Raw data
*** Block opens ***
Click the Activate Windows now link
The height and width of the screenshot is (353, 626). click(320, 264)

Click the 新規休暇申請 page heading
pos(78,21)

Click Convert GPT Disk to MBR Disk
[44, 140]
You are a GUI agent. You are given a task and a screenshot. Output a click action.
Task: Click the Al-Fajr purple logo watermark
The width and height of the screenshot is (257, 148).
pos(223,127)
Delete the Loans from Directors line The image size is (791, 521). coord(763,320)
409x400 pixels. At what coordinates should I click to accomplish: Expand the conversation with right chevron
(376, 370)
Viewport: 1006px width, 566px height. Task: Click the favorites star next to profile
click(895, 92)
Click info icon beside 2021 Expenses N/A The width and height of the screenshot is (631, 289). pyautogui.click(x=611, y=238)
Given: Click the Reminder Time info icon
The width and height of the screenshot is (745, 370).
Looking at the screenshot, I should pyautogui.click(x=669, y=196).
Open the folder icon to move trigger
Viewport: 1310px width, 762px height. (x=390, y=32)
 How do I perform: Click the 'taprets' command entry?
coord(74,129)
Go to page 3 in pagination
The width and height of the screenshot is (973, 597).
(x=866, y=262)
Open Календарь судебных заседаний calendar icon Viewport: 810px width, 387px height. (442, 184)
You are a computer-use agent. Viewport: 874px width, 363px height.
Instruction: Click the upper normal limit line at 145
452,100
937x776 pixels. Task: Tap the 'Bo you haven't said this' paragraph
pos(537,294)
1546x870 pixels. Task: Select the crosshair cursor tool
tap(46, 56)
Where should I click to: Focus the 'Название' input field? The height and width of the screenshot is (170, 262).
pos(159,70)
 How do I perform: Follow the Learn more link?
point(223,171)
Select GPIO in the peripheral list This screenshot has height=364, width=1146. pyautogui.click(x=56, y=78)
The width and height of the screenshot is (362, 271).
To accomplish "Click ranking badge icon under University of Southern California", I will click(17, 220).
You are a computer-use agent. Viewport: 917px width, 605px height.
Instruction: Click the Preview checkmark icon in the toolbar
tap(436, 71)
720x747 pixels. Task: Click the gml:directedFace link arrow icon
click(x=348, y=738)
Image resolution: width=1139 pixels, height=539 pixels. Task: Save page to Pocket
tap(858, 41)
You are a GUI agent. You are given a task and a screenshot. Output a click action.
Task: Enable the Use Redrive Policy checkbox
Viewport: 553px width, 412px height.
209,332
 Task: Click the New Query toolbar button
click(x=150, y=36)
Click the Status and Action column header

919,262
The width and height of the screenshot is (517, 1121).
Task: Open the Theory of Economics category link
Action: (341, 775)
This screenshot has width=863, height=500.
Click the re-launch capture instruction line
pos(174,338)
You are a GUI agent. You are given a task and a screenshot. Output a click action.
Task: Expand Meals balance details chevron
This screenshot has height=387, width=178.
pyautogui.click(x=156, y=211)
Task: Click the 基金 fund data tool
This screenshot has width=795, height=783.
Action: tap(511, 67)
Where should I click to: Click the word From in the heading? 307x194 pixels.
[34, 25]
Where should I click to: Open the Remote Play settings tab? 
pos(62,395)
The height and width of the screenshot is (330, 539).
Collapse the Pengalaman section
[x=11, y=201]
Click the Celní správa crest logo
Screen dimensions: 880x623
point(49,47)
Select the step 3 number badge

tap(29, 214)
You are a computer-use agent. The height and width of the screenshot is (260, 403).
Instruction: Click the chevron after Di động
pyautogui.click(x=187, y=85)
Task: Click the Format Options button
*** Block closes ***
Required action
Write out only the lines from the very start of the entries above to the line that includes "Delete the Loans", both ends included, each one unchanged.

Written solution
Click the Activate Windows now link
The height and width of the screenshot is (353, 626). click(320, 264)

Click the 新規休暇申請 page heading
pos(78,21)

Click Convert GPT Disk to MBR Disk
[44, 140]
You are a GUI agent. You are given a task and a screenshot. Output a click action.
Task: Click the Al-Fajr purple logo watermark
The width and height of the screenshot is (257, 148).
pos(223,127)
Delete the Loans from Directors line The image size is (791, 521). coord(763,320)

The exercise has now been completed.